Given exercise A – Switch "Groovy" to "Apache Groovy" and write out everything in the Groovy ETL article from "Groovy is a powerful" down to "or semi-structured text." with that change.
Given exercise B – Continue the article on using Groovy for ETL, starting right after its final line.

Groovy is a powerful concise language that has many aspects that lend itself well to ETL (Extract-Transform-Load) jobs. It has similarities to languages like Perl, Ruby and other scripting languages, but has the advantage of being able to easily hook into the Java ecosystem of third party libraries.

This article intends to review some of the language features that lend itself well toETL.

Regular Expressions
Regular expressions are one of the foundations of ETL. No matter what tool or methods are used to perform ETL, regular expressions are used to help parse unstructured or semi-structured text.

Groovy offers a simplified regular expression syntax. Some examples below:

def str = "1-234"
// Matcher.find() on str looking for a String containing 1 digit followed by a dash and 3 digits.
if (str =~ /\d{1}\-\d{3}/) {
    println "Matched"
}

def matcher
str = "This is a test String of 1234 and 5678."
if ((matcher = (str =~ /.+?(\d+).+?(\d+)/))) {
    // Prints 12345678
    println matcher.group(1) + matcher.group(2)
}

More information:
Groovy Regex Reference
Groovy Regex Tutorial 1
Groovy Regex Tutorial 2
Good general Regex Guide

XML processing
Anyone who has done XML processing with Java knows that the code can tend to be extremely verbose and cumbersome. Processing XML with Groovy is a big upgrade over libraries like JDOM.

def xml = 
"""<Rows>
<Row>
<Name>Name1</Name><Description>Description1</Description>
</Row>
<Row>
<Name>Name2</Name><Description>Description2</Description>
</Row>
</Rows>"""

def node = new XmlParser().parseText(xml)
node.Row.each {
    println "${it.Name.text()} - ${it.Description.text()}"

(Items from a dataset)
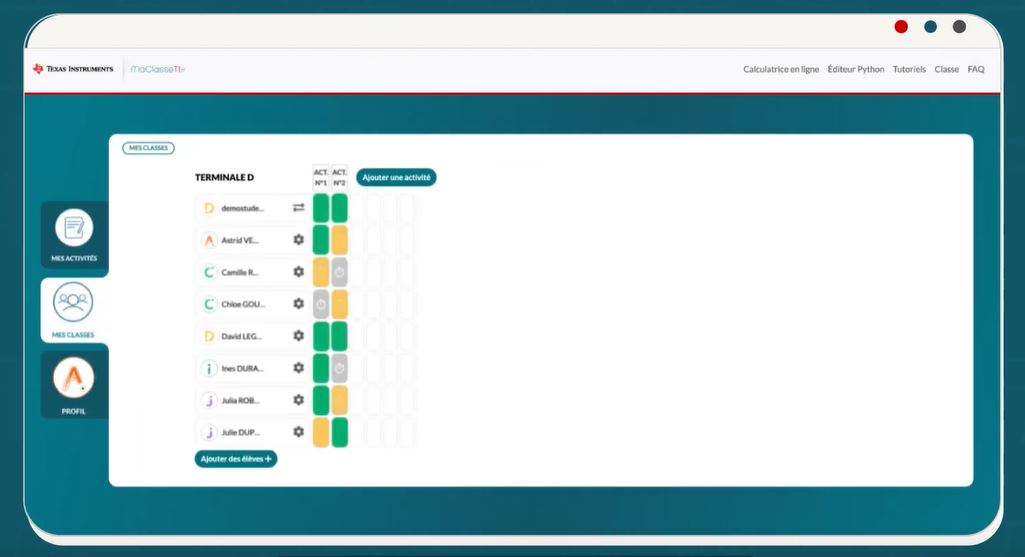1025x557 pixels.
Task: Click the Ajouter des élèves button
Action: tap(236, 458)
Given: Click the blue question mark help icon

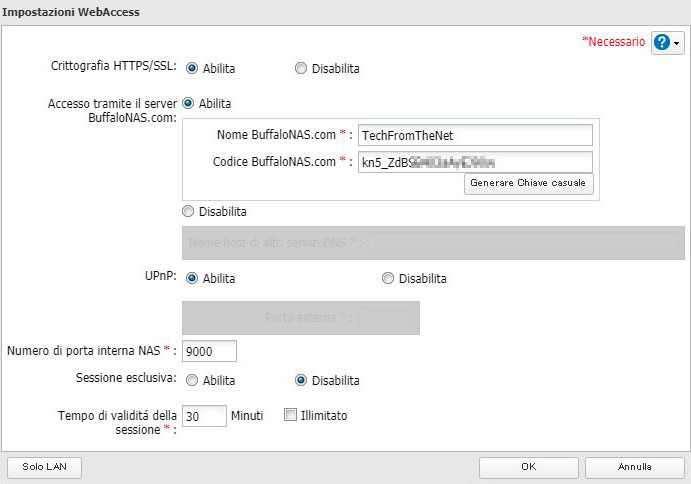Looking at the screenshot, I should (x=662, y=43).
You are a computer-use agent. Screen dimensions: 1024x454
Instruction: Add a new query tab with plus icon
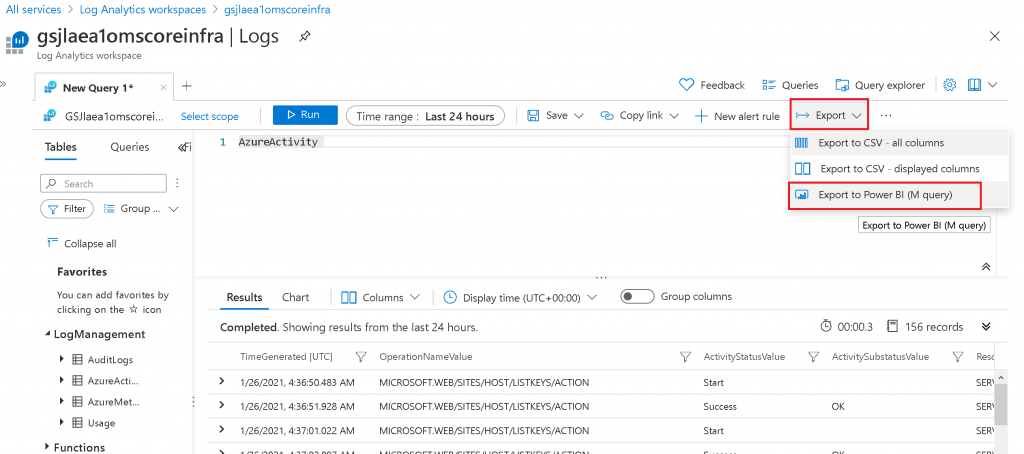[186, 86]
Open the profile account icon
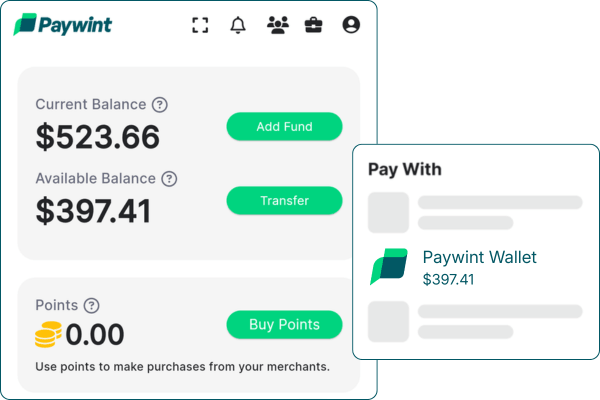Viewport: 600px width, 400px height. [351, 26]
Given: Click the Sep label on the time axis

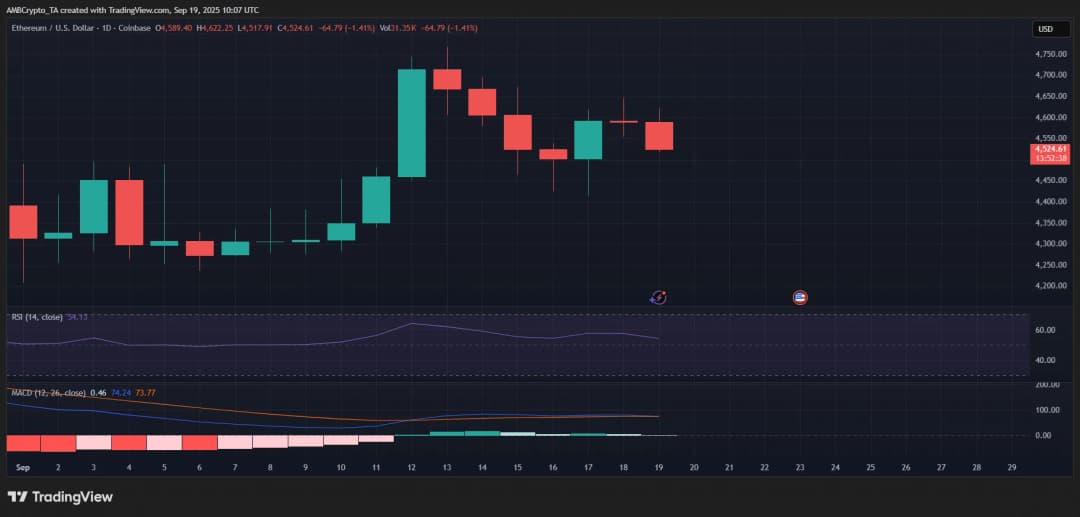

---

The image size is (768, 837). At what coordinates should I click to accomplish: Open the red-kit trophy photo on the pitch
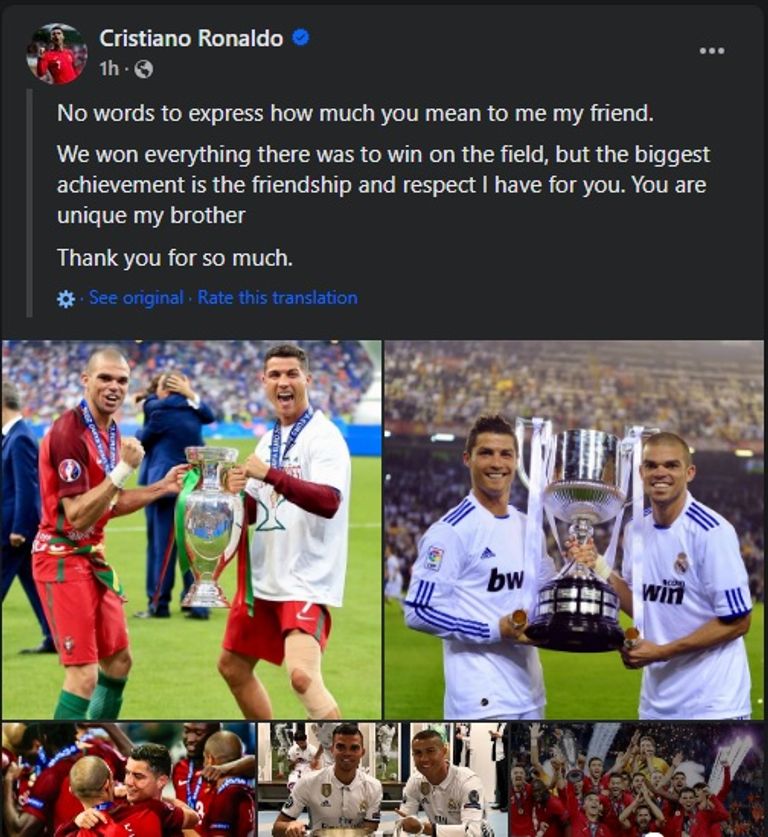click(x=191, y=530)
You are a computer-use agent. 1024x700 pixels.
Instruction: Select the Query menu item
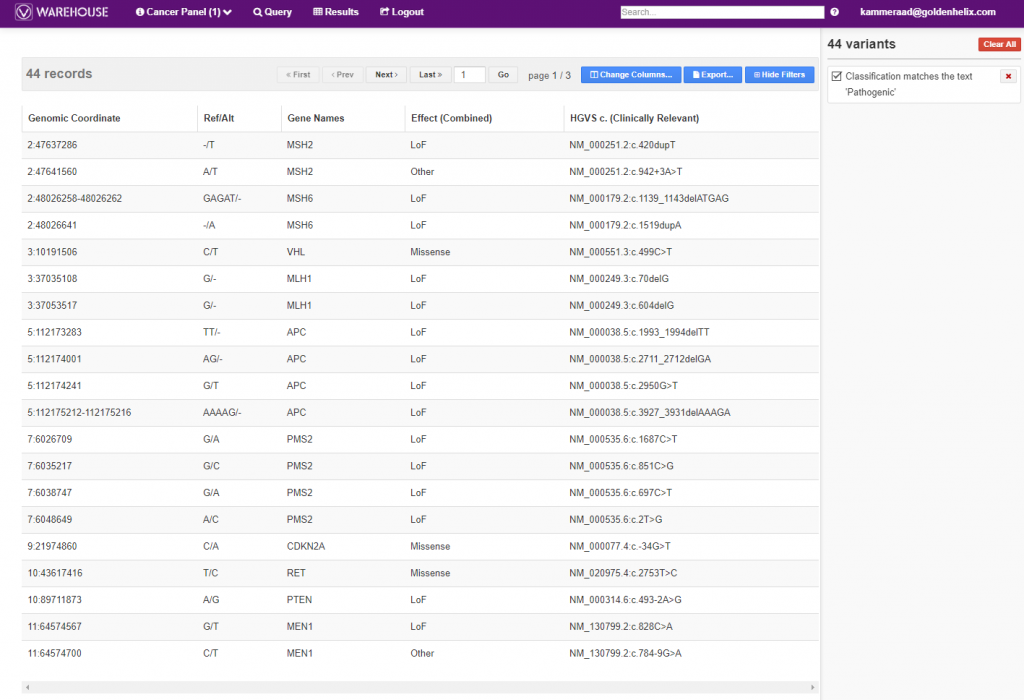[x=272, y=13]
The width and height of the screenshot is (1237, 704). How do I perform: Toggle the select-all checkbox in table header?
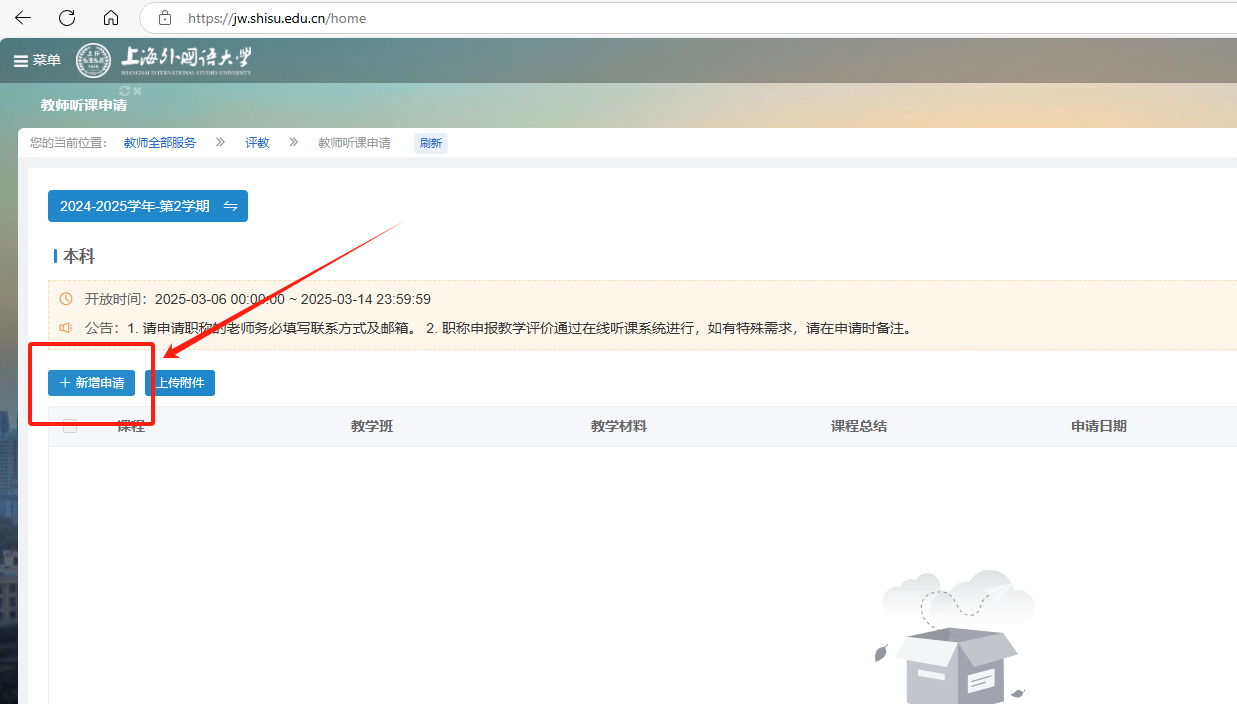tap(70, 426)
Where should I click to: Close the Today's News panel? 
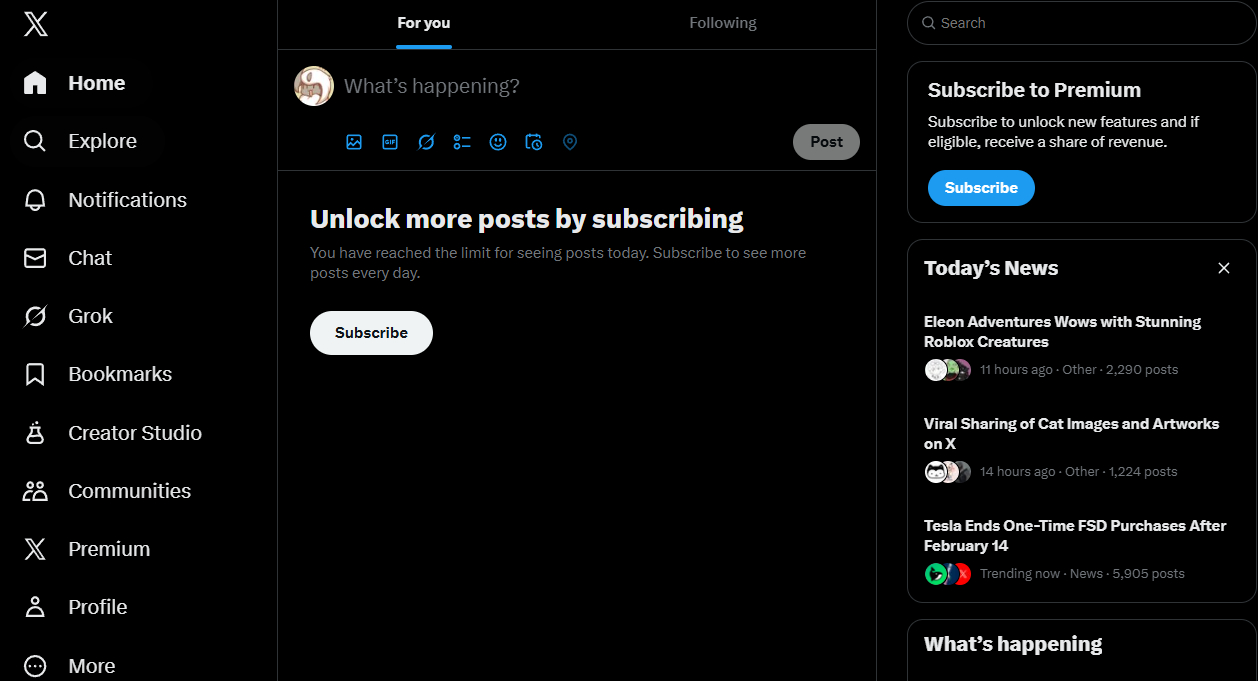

Task result A –
Apache Groovy is a powerful concise language that has many aspects that lend itself well to ETL (Extract-Transform-Load) jobs. It has similarities to languages like Perl, Ruby and other scripting languages, but has the advantage of being able to easily hook into the Java ecosystem of third party libraries.

This article intends to review some of the language features that lend itself well toETL.

Regular Expressions
Regular expressions are one of the foundations of ETL. No matter what tool or methods are used to perform ETL, regular expressions are used to help parse unstructured or semi-structured text.

Task result B –
}

More information:
Groovy XML

SQL
Frequently during ETL operations you’ll have to interact with a standard relational database. While there are many tools such as Hibernate and others…to get adequate performance often raw JDBC is necessary. Groovy makes working withSQL databases easy.

The following example is using a standard test table from a H2 database.

import groovy.sql.Sql

def sql = Sql.newInstance('jdbc:h2:tcp://localhost/~/test', 'sa', '', 'org.h2.Driver')

sql.rows("SELECT id, name FROM test").each {
    println "${it.id} - ${it.name}"
}

sql.execute("INSERT INTO TEST (id, name) VALUES(?, ?)", [3, "New Value"]);

// Show new row of 3, New Value
sql.rows("SELECT id, name FROM test").each {
    println "${it.id} - ${it.name}"
}

sql.execute("UPDATE test set name=? where id =?", ['NEW VALUE', 3])

// Show updated row of 3, NEW VALUE
sql.rows("SELECT id, name FROM test").each {
    println "${it.id} - ${it.name}"
}

sql.execute("DELETE FROM test where id = ?", [3])
sql.commit()

More Information:
Groovy SQL
Groovy SQL Tutorial

File I/O
File based I/O is one of the most common operations of a ETL environment. Typically you’ll receive a CSV or other file based format that needs to be parsed and loaded somewhere. Groovy makes reading and writing to files a breeze as follows:

// Read each line and split
new File("file.txt").eachLine {
    def row = it.split(",")
    println "${row[0]} - ${row[1]}"
}

// Read each line and split using groovy method
new File("file.txt").splitEachLine(",") {
    it.each { print "$it " }
    println ""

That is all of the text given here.